3.) Dann bevor ich mir die Mühe mache und alles nochmal installiere, sind folgende Programme auf dem System schon vorinstalliert und wenn ja wo finde ich die config - Dateien dafür?!:
apache - server
php
perl
mysql
postgre sql
...

kann man sich die updates auch so irgendwo runterladen?wäre gut wissen ob das geht... thx schonmal...


----------



## Vitei (10. Januar 2004)

Hi

1) Das hat ja einen Grund dass du als normaler Benutzer nicht überall hindarfst. Sich in alle Gruppen (vor allem in root) auf zu nehmen ist ein Sicherheits- und Datenverlustrisiko. Es ist schon dem einem oder anderem passiert dass (fast) alle Daten weg waren, weil es Nachfragen wie "sind Sie sicher" nicht gibt.

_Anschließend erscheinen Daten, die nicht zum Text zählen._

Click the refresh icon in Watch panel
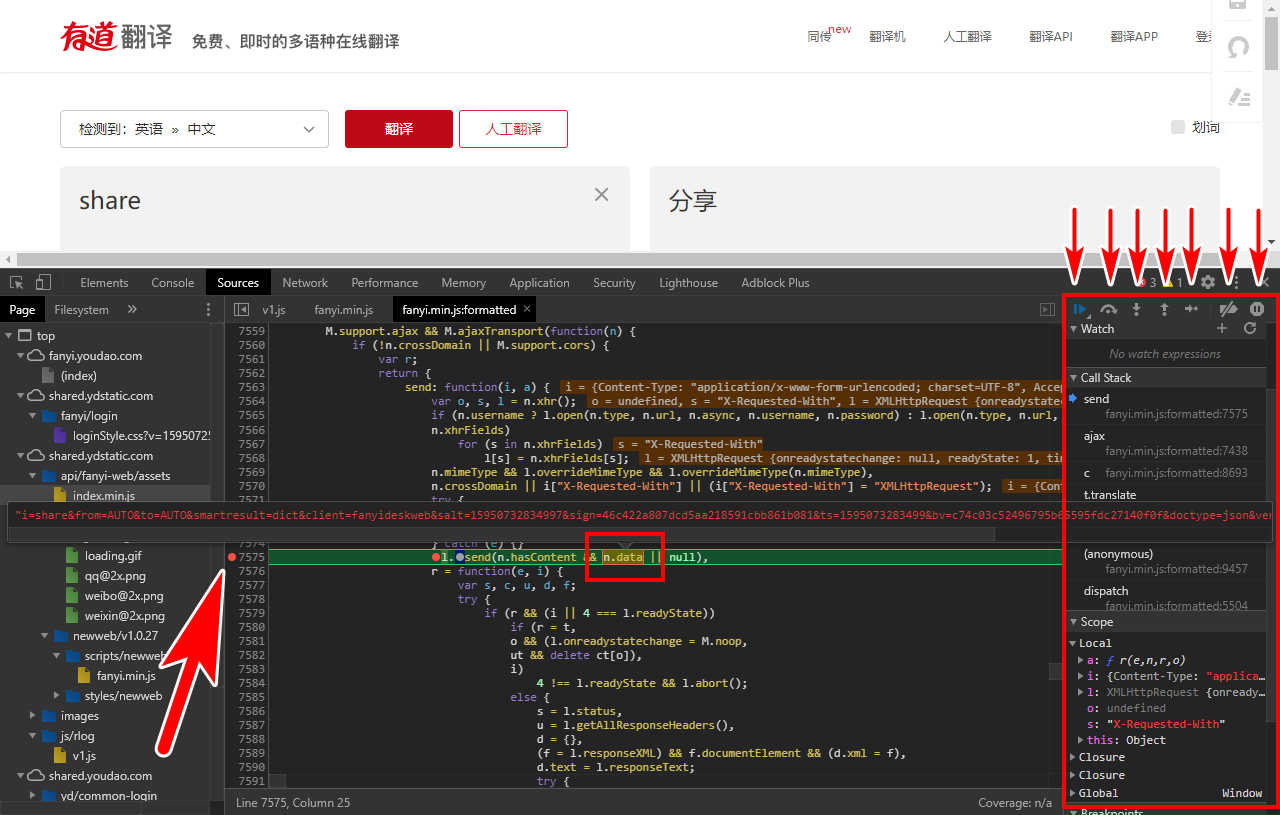This screenshot has height=815, width=1280. pos(1249,328)
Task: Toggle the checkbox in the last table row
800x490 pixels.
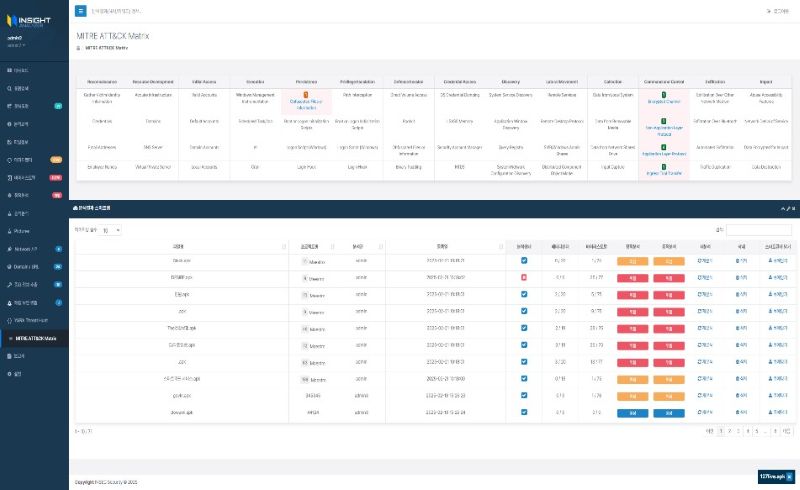Action: [524, 412]
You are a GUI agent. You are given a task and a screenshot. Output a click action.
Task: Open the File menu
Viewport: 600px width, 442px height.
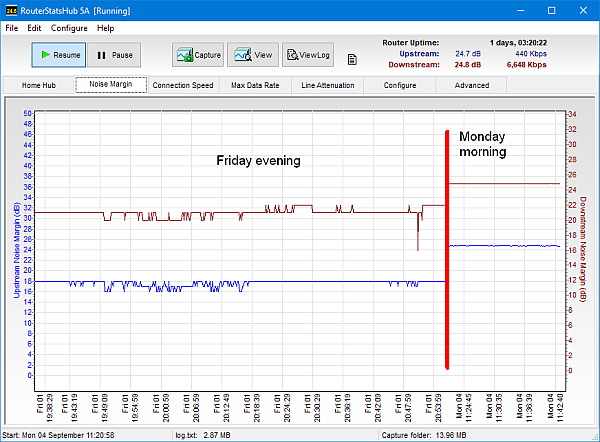point(12,28)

Wenn du irgendwo hinwillst und der Zugriff verweigert wird werde mit su + root-Passwort schnell zum "Linux-Gott". Nach getaner Arbeit kannst du mit dem Befehl exit wieder auf die Erde zurückkehren^^

2) Eine Auflistung aller Befehle ist unmöglich da es davon eine unüberschaubare Menge existiert. man befehl oder befehl --help hilft da weiter.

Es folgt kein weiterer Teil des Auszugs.